Carlos II de España, conocido como «Carlos el Hechizado», era un rey congénito sin heredero. Había tres posibles sucesores a la corona española, y el de Baviera murió antes que Carlos. Los dos candidatos restantes eran de la Austria de los Habsburgo y de la Francia de los Borbones. Quienquiera que sucediera a Carlos podía obtener los vastos dominios de España, que se extendían desde Sicilia hasta Bélgica y desde Sudamérica hasta Filipinas.

España había estado antes bajo el dominio de los reyes Habsburgo, y sus días de dominio sobre Francia estaban a menos de un siglo de distancia. Luis XIV no quería ver a Francia rodeada de nuevo por los Habsburgo. Tampoco lo quería el rey Guillermo III de Inglaterra, cuyos Países Bajos natales habían estado una vez bajo el dominio directo de España. Por lo tanto, los dos antiguos enemigos conspiraron para buscar un compromiso. Austria, sin embargo, rechazó rotundamente su propuesta de reparto de las posesiones españolas.

Los españoles, igualmente adversos a la idea, recurrieron al testamento de Carlos II, redactado un mes antes de su muerte, el 1 de noviembre de 1700. En él se designaba claramente que su sucesor sería «el segundo hijo del Delfín de Francia, sucesor de todos sus reinos, sin excepción alguna», es decir, Felipe de Borbón, duque de Anjou y nieto de Luis XIV. Si Felipe moría, el trono de España pasaría a la Casa Austriaca de Habsburgo.

Luis XIV se enfrentó a la mayor decisión de su vida, pero no vio más remedio que poner a su nieto de 16 años en el trono, declarando grandemente la eliminación de las fronteras entre Francia y España al decir: «A partir de ahora, no hay pirineos. El resultado, como era de esperar, fue otra guerra, que enfrentó a Francia y Baviera con una Gran Alianza de Austria, Prusia, Hannover, Portugal, los Países Bajos e Inglaterra, a la que pronto se unió el duque de Saboya.

Louis intentó los habituales movimientos agresivos de apertura, pero su ejército ya no contaba con un solo gran líder, mientras que Inglaterra tenía a Sir John Churchill, más tarde duque de Marlborough, y los austriacos estaban comandados por el igualmente brillante príncipe Eugenio de Saboya. Los franceses perdieron una sucesión de batallas, sobre todo en Blenheim, el 13 de agosto de 1704 -su peor derrota terrestre en siglos-, que los expulsó definitivamente de Baviera, y en Ramillies, el 22 de mayo de 1706, que los expulsó de Flandes.

Después de Blenheim, la guerra parecía haber terminado. Luis intentó pedir la paz, pero los términos fueron inaceptables. Inglaterra, a instancias de los portugueses, se involucró en una invasión de España, en un intento de instalar al candidato austriaco en el trono. Esto resultó ser un costoso error, ya que los españoles, firmemente apoyados por el «legítimo» rey Felipe, se resistieron amargamente.

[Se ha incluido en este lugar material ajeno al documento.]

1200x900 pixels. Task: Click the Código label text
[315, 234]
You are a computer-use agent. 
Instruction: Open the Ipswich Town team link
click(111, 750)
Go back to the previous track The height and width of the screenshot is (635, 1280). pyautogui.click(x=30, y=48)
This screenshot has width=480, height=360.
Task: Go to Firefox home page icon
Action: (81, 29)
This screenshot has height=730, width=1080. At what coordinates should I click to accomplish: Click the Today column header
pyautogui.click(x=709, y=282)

Entonces, en 1711, el emperador austriaco -que también era el candidato de los Habsburgo para el trono español- murió. Inglaterra, que nunca se entusiasmó con la fusión de las coronas austriaca y española, firmó una paz por separado con Francia. El príncipe Eugenio fue superado en Flandes tras la victoria del mariscal francés Claude Louis Hector, duque de Villars, en Denain el 24 de julio de 1712, eliminando la amenaza directa que el príncipe Eugenio había supuesto para París.

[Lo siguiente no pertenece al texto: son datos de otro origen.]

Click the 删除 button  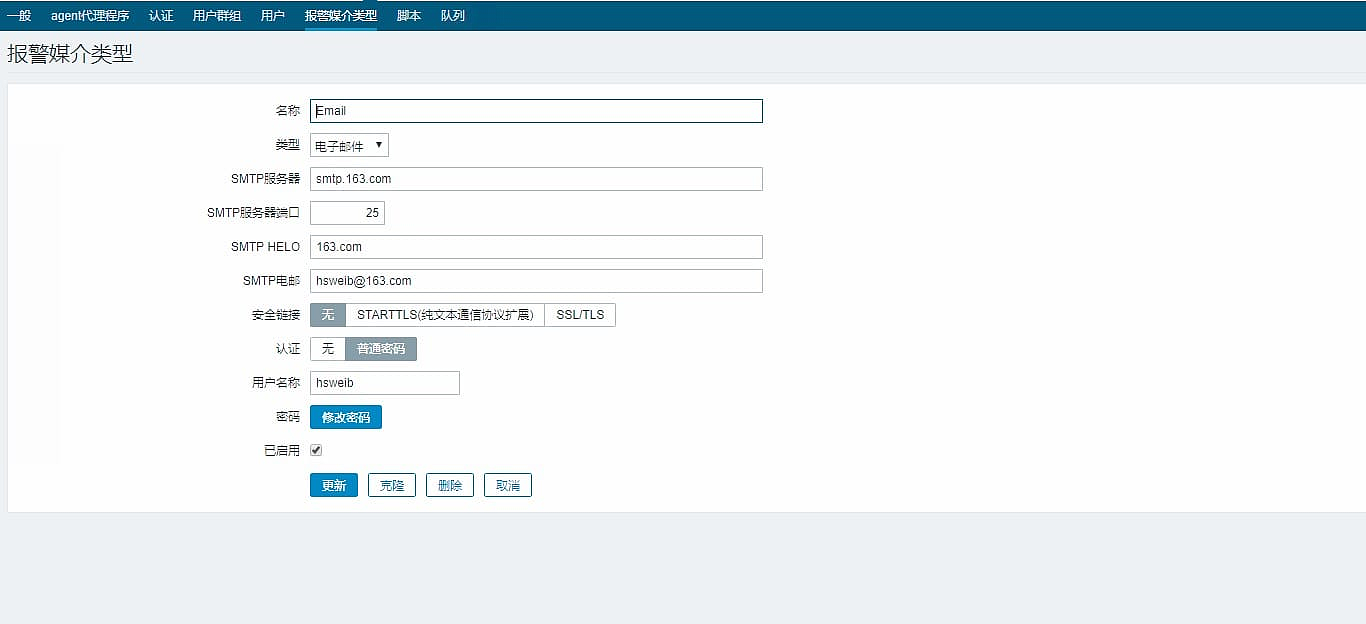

En 1713 se firmó el Tratado de Utrecht, por el que se reconocía a Felipe como rey de España y de las Indias Occidentales y se dejaba a Francia en posesión de la orilla izquierda del alto Rin. Los Países Bajos españoles fueron repartidos a los austriacos, junto con Nápoles y Milán. Las fortalezas de Flandes fueron entregadas a los holandeses. Sicilia y Niza fueron entregadas a Saboya. Inglaterra obtuvo amplias ganancias en el Canadá francés, además de retener Gibraltar.

En realidad, a Francia le fue bien, perdiendo pocas tierras. A su muerte, en 1715, Luis XIV podía afirmar que había roto irremediablemente el anillo de los Habsburgo en torno a su reino y que había transformado a Francia, que había pasado de ser una entidad en apuros y políticamente dividida, a la primera potencia del continente europeo.